# [Task goal]
Retype the material, please. Every line must match.

Start of Block

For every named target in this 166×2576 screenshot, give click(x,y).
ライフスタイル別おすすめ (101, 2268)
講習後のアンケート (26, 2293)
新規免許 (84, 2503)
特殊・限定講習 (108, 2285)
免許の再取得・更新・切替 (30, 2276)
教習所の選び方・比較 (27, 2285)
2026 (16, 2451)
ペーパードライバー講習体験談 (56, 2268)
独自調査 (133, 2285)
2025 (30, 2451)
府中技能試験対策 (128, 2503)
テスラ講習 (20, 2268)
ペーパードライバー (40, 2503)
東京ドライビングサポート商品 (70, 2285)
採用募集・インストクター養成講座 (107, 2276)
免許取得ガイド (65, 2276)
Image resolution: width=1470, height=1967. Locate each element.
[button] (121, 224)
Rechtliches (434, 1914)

End of Block

# [Written response]
For every named target in this 166×2576 screenshot, give click(x,y).
ライフスタイル別おすすめ (101, 2268)
講習後のアンケート (26, 2293)
新規免許 (84, 2503)
特殊・限定講習 (108, 2285)
免許の再取得・更新・切替 (30, 2276)
教習所の選び方・比較 (27, 2285)
2026 (16, 2451)
ペーパードライバー講習体験談 (56, 2268)
独自調査 (133, 2285)
2025 (30, 2451)
府中技能試験対策 (128, 2503)
テスラ講習 (20, 2268)
ペーパードライバー (40, 2503)
東京ドライビングサポート商品 (70, 2285)
採用募集・インストクター養成講座 (107, 2276)
免許取得ガイド (65, 2276)
Image resolution: width=1470, height=1967. Locate each element.
[button] (121, 224)
Rechtliches (434, 1914)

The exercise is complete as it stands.